On 22 December 2011 11:23, Martin Langhoff <martin.langhoff(a)gmail.com> wrote:
On Mon, Dec 19, 2011 at 10:34 PM, Sridhar Dhanapalan
<sridhar(a)laptop.org.au> wrote:
> It's a recognition that no software is bug-free, and that users
> (especially children) will always find a way to make a system
> difficult to use. For example, children often load activities without
> closing previous ones. We can educate them to not do this, but it
> still happens on occasion.
That's exactly the feedback I was looking for, thanks. That's a UI bug
in Sugar. I would strongly prefer the Sugar environment to behave more
like Android, where any app/activity that is in the bg may get an
instruction from the shell / OS to cleanup and exit.

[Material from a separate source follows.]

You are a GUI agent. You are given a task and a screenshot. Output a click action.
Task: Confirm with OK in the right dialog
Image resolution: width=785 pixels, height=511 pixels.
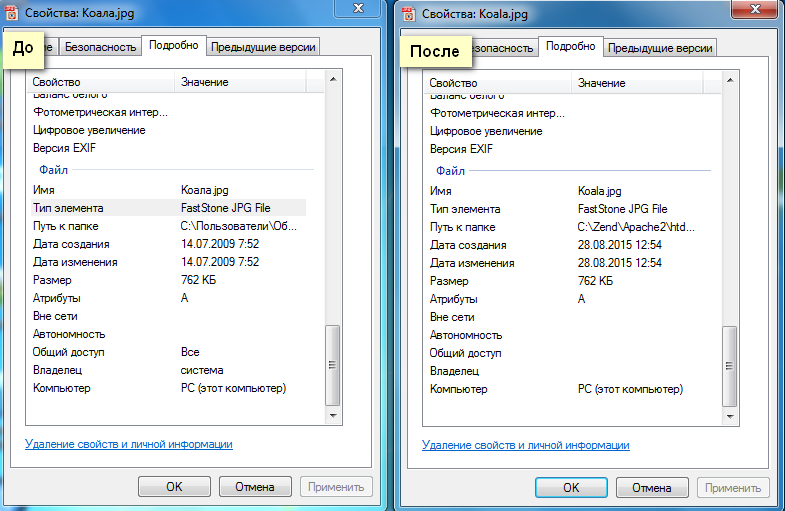pos(571,488)
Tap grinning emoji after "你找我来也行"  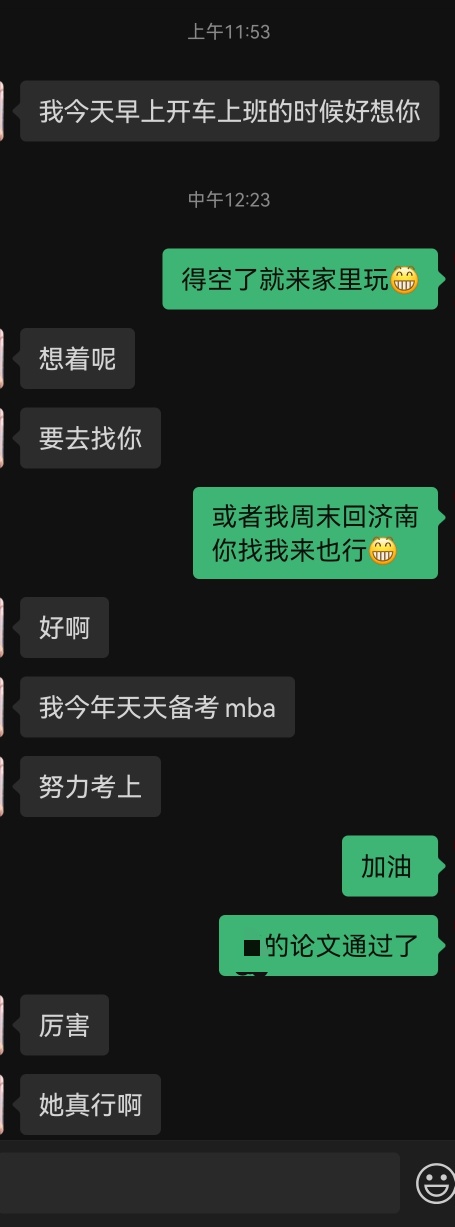click(383, 549)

Good that we're on the same wavelength - I had a similar thought!
The annoying thing about Android, however, is that for an app to
continue to work in the background it needs to be coded in that way. I
suppose that if we were to treat Sugar as an 'appliance' UI (which is
how I tend to think about it), this isn't such a bad idea.
A quick hack would be to limit the number of activities that can run
simultaneously.
Our next OS will likely have the Dextrose resource monitor [1]. I
don't think we should be expecting children to be managing their
system resources, though. It should 'just work'.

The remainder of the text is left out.